# Article start

Manual tuning and pre-munched input

xmunch might not always create optimal output, and you might want to give it some hints or force some grammatical exceptions that can't be described efficiently in the affix definition. Also, when creating a hunspell dictionary, it is important to have a way to review its content and merge the reviewed data with the word-list. Here the "pre-munched" input comes in handy.

Running xmunch with --no-compression makes it print a file where all stems xmunch found are grouped together with their derived forms. This might be easier to review than the final dictionary and can be feed back to xmunch. If such pre-munched data is given, xmunch will take it as basis and try to combine words from the word-list with stems already defined in the pre-munched data before searching for new stems in the word-list. For this pre-munched stems, all score checks are disabled.

The pre-munched data has the following format:

# basically, this is a word list:
word1;
word2; # if a word is missing in the input word-list, it will be added from here.
word3;
# With stems, it looks like this:
stemx {
	B { # B is a affix group, which has to be defined in the affix file.
		stemxa # this words are derived from stemx following the rules defined
		stemxb # by B in the affix file. However, they are never checked if
		vstemb # they actually match - so this can be used to force xmunch to
		abcede # make some exceptions.

# Article end

== Work to do ==
1. Rewrite the paragraph of the xmunch documentation that begins "Running xmunch with --no-compression" as a short bulleted list that keeps its main facts.
2. In the xmunch documentation, what happens to score checks for pre-munched stems?
3. Continue the xmunch documentation from its last line.

# Data entries start

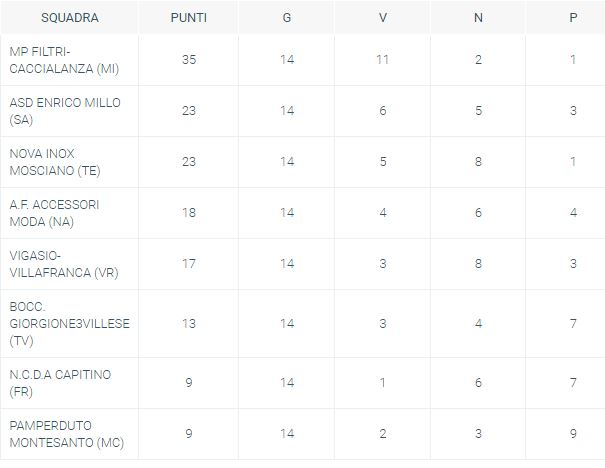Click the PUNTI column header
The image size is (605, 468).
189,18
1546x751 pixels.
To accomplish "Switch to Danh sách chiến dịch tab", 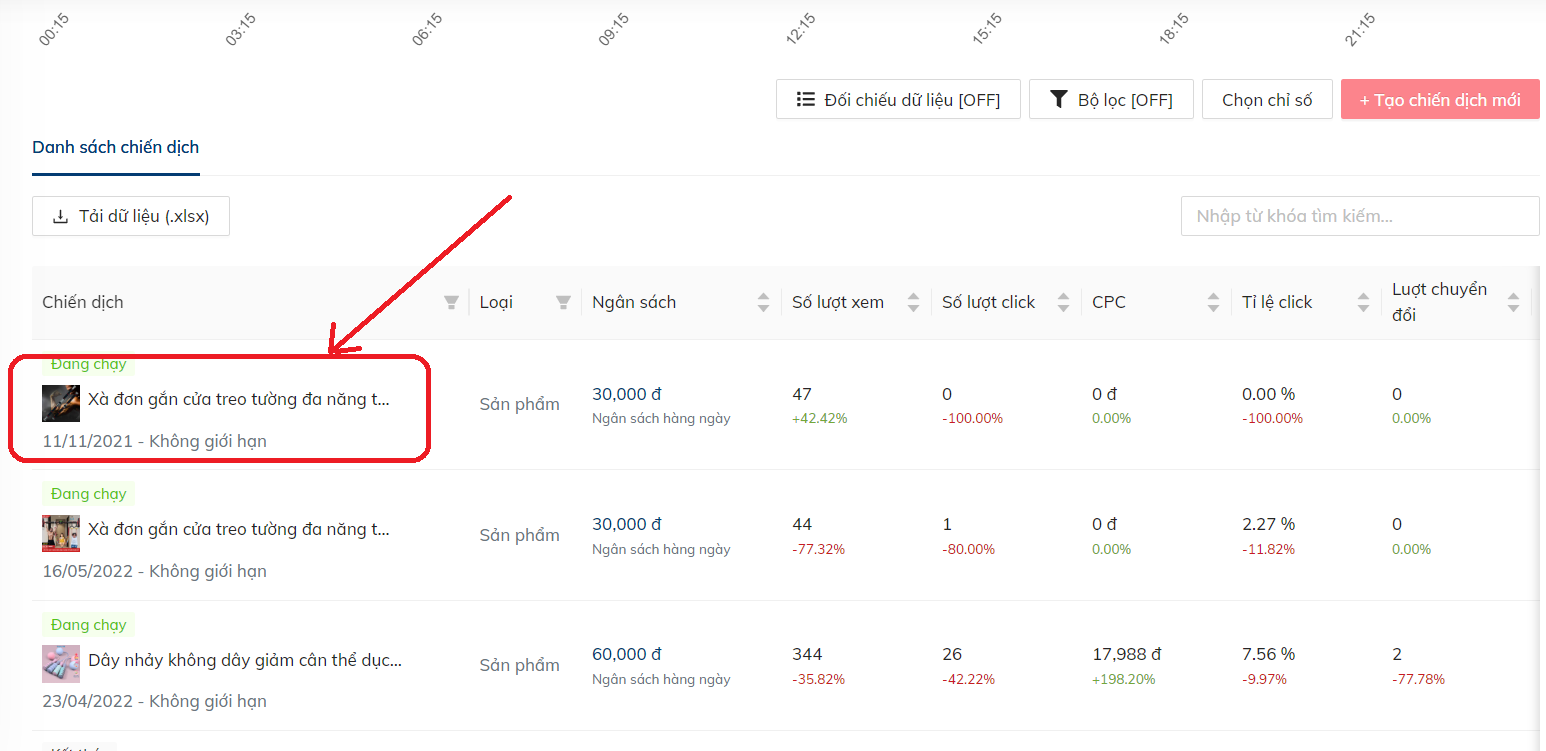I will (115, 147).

# Data entries end

== The results ==
1.
- The --no-compression option makes xmunch print a file that groups each stem it found with its derived forms.
- This output is easier to review than the final dictionary, and it can be fed back into xmunch.
- With pre-munched data as its basis, xmunch first tries to combine words from the word-list with the stems already defined. Only then does it search the word-list for new stems.
- All score checks are disabled for pre-munched stems.

2. All score checks are disabled for them.

3.
	}
	C {} # C has to be defined in the affix file too, and if matching derived
		 # words are found, they will be added here, ignoring any score counts.
		 # Even if no derived forms exist in the word-list, the resulting
		 # dictionary will have
		 # stemx/B,C
};
asdf;
sdfa;
word5@v { # @v means this is a virtual stem. If it exists in the word-list, it
		  # will be removed from there. 
		  # @o might be used if the stem should only be virtual if it doesn't
		  # exist in the word-list. (So it is not removed if it exists)
	W {
		word5x	
	}
};
# All this is just take as basis for the xmunch run - so word1 for example
# might be found to be derived from a word in the word-list, or might be taken
# as stem of some words in there. Also, other derived forms of even other affix
# definition groups might be added to stemx or word5.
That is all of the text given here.